** SUPPLIED DATA **
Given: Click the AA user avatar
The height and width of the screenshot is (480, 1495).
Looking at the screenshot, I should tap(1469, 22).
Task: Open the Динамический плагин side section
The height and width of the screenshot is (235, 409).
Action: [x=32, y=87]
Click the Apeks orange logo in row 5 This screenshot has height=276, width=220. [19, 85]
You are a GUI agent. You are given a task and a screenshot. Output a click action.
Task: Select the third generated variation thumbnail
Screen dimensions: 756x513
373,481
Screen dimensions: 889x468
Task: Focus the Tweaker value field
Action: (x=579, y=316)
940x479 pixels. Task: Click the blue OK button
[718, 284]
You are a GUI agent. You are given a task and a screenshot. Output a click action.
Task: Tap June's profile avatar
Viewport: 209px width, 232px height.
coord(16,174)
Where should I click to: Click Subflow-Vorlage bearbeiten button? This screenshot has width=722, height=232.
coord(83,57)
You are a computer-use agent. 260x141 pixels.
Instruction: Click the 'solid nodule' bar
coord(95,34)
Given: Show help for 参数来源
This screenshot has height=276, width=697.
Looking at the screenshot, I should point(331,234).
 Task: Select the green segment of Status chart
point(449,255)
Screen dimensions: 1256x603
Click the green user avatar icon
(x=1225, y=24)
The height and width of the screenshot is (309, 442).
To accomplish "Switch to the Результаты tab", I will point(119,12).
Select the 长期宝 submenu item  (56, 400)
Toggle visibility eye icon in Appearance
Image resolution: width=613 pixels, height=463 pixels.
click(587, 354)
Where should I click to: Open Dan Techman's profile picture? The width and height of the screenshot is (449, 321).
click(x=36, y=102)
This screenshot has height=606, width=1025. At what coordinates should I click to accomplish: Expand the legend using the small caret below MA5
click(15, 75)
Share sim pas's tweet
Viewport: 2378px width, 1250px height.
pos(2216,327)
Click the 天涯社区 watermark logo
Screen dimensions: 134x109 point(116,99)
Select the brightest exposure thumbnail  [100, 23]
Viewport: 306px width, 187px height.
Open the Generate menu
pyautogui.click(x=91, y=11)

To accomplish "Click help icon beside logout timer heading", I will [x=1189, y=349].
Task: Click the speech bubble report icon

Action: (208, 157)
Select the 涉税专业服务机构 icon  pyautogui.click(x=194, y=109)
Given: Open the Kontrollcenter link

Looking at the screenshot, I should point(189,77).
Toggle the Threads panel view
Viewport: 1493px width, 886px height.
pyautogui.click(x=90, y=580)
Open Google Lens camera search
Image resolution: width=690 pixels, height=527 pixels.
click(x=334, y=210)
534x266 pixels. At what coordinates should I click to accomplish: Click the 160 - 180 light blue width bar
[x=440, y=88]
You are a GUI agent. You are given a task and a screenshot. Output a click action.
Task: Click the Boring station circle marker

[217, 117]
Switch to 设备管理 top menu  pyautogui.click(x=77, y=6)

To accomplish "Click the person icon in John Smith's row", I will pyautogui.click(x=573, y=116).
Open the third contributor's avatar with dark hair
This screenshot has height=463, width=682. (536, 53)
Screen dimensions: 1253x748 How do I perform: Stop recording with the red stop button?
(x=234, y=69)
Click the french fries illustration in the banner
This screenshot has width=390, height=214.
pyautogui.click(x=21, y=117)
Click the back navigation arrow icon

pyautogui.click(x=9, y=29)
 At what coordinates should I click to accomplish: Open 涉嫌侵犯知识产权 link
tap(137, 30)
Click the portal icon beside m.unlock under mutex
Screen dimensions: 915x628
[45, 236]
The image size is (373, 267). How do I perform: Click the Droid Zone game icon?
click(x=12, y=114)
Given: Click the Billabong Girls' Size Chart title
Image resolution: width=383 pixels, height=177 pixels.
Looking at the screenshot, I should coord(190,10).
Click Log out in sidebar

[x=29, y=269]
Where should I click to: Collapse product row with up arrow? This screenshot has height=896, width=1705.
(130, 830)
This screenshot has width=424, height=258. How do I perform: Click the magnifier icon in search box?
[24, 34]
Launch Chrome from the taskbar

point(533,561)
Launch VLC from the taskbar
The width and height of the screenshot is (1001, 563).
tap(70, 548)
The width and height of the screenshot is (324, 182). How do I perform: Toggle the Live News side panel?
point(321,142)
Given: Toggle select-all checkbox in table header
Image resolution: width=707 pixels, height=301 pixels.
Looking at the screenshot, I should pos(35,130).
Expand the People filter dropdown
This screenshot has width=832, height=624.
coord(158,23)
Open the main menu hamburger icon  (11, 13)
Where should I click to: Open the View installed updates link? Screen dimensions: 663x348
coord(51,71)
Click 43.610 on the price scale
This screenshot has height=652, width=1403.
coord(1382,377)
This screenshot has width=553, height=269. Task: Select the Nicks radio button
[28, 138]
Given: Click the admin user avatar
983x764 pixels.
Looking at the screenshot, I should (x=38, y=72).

** WHAT IS EXPECTED **
For this exercise, restate every record word for word.

** YOUR SOLUTION **
Given: Click the AA user avatar
The height and width of the screenshot is (480, 1495).
Looking at the screenshot, I should tap(1469, 22).
Task: Open the Динамический плагин side section
The height and width of the screenshot is (235, 409).
Action: [x=32, y=87]
Click the Apeks orange logo in row 5 This screenshot has height=276, width=220. [19, 85]
You are a GUI agent. You are given a task and a screenshot. Output a click action.
Task: Select the third generated variation thumbnail
Screen dimensions: 756x513
373,481
Screen dimensions: 889x468
Task: Focus the Tweaker value field
Action: (x=579, y=316)
940x479 pixels. Task: Click the blue OK button
[718, 284]
You are a GUI agent. You are given a task and a screenshot. Output a click action.
Task: Tap June's profile avatar
Viewport: 209px width, 232px height.
coord(16,174)
Where should I click to: Click Subflow-Vorlage bearbeiten button? This screenshot has width=722, height=232.
coord(83,57)
You are a computer-use agent. 260x141 pixels.
Instruction: Click the 'solid nodule' bar
coord(95,34)
Given: Show help for 参数来源
This screenshot has height=276, width=697.
Looking at the screenshot, I should point(331,234).
 Task: Select the green segment of Status chart
point(449,255)
Screen dimensions: 1256x603
Click the green user avatar icon
(x=1225, y=24)
The height and width of the screenshot is (309, 442).
To accomplish "Switch to the Результаты tab", I will point(119,12).
Select the 长期宝 submenu item  (56, 400)
Toggle visibility eye icon in Appearance
Image resolution: width=613 pixels, height=463 pixels.
click(587, 354)
Where should I click to: Open Dan Techman's profile picture? The width and height of the screenshot is (449, 321).
click(x=36, y=102)
This screenshot has height=606, width=1025. At what coordinates should I click to accomplish: Expand the legend using the small caret below MA5
click(15, 75)
Share sim pas's tweet
Viewport: 2378px width, 1250px height.
pos(2216,327)
Click the 天涯社区 watermark logo
Screen dimensions: 134x109 point(116,99)
Select the brightest exposure thumbnail  [100, 23]
Viewport: 306px width, 187px height.
Open the Generate menu
pyautogui.click(x=91, y=11)

To accomplish "Click help icon beside logout timer heading", I will [x=1189, y=349].
Task: Click the speech bubble report icon

Action: (208, 157)
Select the 涉税专业服务机构 icon  pyautogui.click(x=194, y=109)
Given: Open the Kontrollcenter link

Looking at the screenshot, I should point(189,77).
Toggle the Threads panel view
Viewport: 1493px width, 886px height.
pyautogui.click(x=90, y=580)
Open Google Lens camera search
Image resolution: width=690 pixels, height=527 pixels.
click(x=334, y=210)
534x266 pixels. At what coordinates should I click to accomplish: Click the 160 - 180 light blue width bar
[x=440, y=88]
You are a GUI agent. You are given a task and a screenshot. Output a click action.
Task: Click the Boring station circle marker

[217, 117]
Switch to 设备管理 top menu  pyautogui.click(x=77, y=6)

To accomplish "Click the person icon in John Smith's row", I will pyautogui.click(x=573, y=116).
Open the third contributor's avatar with dark hair
This screenshot has height=463, width=682. (536, 53)
Screen dimensions: 1253x748 How do I perform: Stop recording with the red stop button?
(x=234, y=69)
Click the french fries illustration in the banner
This screenshot has width=390, height=214.
pyautogui.click(x=21, y=117)
Click the back navigation arrow icon

pyautogui.click(x=9, y=29)
 At what coordinates should I click to accomplish: Open 涉嫌侵犯知识产权 link
tap(137, 30)
Click the portal icon beside m.unlock under mutex
Screen dimensions: 915x628
[45, 236]
The image size is (373, 267). How do I perform: Click the Droid Zone game icon?
click(x=12, y=114)
Given: Click the Billabong Girls' Size Chart title
Image resolution: width=383 pixels, height=177 pixels.
Looking at the screenshot, I should coord(190,10).
Click Log out in sidebar

[x=29, y=269]
Where should I click to: Collapse product row with up arrow? This screenshot has height=896, width=1705.
(130, 830)
This screenshot has width=424, height=258. How do I perform: Click the magnifier icon in search box?
[24, 34]
Launch Chrome from the taskbar

point(533,561)
Launch VLC from the taskbar
The width and height of the screenshot is (1001, 563).
tap(70, 548)
The width and height of the screenshot is (324, 182). How do I perform: Toggle the Live News side panel?
point(321,142)
Given: Toggle select-all checkbox in table header
Image resolution: width=707 pixels, height=301 pixels.
Looking at the screenshot, I should pos(35,130).
Expand the People filter dropdown
This screenshot has width=832, height=624.
coord(158,23)
Open the main menu hamburger icon  (11, 13)
Where should I click to: Open the View installed updates link? Screen dimensions: 663x348
coord(51,71)
Click 43.610 on the price scale
This screenshot has height=652, width=1403.
coord(1382,377)
This screenshot has width=553, height=269. Task: Select the Nicks radio button
[28, 138]
Given: Click the admin user avatar
983x764 pixels.
Looking at the screenshot, I should (x=38, y=72).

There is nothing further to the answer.